A intervenção de Trump está desafiando esse eixo de autoritarismo, esperançosamente expulsando influenciadores estrangeiros e reafirmando a primazia dos EUA em nosso quintal ao implementar a nova Estratégia de Segurança Nacional. Ao desmantelar essas redes, não apenas neutralizamos riscos imediatos de segurança — como potenciais bases de mísseis ou ameaças cibernéticas — mas também enviamos uma mensagem clara de que as Américas não serão mais um playground para forças hostis. Para garantir o sucesso, o embargo ao petróleo venezuelano deve continuar até que o regime ditatorial deixe de estar no poder.

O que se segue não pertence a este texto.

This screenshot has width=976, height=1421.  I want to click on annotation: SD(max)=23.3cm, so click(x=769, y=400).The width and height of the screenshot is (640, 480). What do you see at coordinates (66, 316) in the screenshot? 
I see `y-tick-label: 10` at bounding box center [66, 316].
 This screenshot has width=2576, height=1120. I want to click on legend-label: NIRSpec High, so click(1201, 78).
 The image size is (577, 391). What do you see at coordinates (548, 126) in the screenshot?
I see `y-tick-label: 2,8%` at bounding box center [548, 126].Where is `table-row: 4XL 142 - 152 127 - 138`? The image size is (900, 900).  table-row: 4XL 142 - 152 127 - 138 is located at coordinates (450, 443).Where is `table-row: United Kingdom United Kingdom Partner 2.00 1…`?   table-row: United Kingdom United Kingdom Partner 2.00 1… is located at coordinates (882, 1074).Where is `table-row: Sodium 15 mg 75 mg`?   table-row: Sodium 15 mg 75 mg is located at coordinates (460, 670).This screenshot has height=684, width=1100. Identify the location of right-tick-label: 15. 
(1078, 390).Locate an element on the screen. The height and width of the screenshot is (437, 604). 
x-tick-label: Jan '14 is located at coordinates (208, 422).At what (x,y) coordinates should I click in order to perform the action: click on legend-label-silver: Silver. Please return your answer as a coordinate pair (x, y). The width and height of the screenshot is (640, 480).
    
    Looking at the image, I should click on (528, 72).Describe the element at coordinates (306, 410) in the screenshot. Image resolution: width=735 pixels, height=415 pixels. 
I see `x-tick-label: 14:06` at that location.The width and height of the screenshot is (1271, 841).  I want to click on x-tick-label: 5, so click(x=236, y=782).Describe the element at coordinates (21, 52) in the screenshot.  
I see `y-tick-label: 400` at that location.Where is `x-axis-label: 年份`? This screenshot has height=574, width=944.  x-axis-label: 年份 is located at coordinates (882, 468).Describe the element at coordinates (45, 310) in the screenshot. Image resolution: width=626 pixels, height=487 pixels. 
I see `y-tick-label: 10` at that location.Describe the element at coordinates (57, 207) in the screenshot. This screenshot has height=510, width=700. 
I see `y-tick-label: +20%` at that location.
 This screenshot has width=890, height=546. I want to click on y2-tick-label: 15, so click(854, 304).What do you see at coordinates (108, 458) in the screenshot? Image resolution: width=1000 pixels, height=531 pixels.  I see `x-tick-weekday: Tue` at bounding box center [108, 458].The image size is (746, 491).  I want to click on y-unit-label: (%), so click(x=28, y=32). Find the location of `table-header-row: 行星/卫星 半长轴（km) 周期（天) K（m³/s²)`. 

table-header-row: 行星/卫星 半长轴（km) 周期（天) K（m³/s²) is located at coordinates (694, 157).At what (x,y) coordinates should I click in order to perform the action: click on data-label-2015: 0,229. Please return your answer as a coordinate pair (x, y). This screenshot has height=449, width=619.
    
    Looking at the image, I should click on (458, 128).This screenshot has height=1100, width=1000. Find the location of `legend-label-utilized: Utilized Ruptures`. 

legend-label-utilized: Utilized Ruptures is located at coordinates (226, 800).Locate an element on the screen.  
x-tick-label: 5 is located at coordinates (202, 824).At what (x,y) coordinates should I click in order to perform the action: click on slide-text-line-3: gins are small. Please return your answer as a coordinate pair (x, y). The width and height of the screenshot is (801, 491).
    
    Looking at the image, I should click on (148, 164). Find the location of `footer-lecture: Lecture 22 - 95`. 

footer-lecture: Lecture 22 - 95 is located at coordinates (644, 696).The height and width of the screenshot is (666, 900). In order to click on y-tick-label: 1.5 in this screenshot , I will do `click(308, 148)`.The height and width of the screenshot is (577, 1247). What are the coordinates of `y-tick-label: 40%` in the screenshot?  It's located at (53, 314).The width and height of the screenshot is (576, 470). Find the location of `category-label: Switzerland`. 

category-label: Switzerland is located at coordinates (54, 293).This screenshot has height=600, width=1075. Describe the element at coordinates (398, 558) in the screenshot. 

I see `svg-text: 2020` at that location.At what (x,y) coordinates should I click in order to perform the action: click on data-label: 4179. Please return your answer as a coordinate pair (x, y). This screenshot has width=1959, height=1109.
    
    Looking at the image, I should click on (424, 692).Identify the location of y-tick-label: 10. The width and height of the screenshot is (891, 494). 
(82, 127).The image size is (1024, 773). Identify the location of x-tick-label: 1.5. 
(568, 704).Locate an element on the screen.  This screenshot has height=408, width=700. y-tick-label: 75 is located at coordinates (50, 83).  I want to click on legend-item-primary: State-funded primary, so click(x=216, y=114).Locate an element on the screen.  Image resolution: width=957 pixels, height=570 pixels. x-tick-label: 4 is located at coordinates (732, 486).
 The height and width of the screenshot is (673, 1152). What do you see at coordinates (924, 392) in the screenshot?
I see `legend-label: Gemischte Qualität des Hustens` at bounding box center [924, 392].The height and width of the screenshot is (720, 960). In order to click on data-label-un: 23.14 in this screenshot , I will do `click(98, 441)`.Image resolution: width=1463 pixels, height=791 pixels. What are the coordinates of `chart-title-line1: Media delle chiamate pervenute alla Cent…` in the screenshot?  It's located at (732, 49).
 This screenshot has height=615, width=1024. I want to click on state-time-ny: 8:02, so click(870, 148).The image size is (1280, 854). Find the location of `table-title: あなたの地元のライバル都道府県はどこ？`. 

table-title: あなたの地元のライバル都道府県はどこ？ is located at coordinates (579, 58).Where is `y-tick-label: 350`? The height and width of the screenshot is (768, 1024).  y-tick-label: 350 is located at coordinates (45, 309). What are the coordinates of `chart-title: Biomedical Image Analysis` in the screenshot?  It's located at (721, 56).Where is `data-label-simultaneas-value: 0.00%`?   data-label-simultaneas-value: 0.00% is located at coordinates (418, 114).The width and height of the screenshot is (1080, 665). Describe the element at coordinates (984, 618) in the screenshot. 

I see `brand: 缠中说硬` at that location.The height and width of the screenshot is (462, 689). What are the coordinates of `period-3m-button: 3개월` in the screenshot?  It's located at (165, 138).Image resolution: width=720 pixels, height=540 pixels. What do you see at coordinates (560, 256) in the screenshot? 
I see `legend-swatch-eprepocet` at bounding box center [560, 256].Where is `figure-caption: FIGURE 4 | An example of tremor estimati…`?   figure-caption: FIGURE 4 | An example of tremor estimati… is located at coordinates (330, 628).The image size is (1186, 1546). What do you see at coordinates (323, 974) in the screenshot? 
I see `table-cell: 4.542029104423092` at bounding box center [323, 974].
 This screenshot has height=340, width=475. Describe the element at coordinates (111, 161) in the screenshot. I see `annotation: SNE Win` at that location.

Em última análise, o petróleo da Venezuela deve ser administrado pelos Estados Unidos para garantir uma transição tranquila. A gestão americana fornece a alavancagem econômica necessária para a reconstrução, e os investimentos recebidos por empresas de energia americanas beneficiarão apenas os cidadãos venezuelanos. Sob a supervisão dos EUA, podemos erradicar a corrupção, reconstruir infraestrutura e evitar os erros custosos de construção nacional do passado, que foram pagos pelos contribuintes americanos.

A libertação da Venezuela por Trump prova que a América está de volta. Ditadores comunistas em Cuba e Nicarágua devem prestar atenção: sob a “Doutrina Donroe”, não ficaremos mais parados enquanto um eixo do mal cresce em nosso quintal.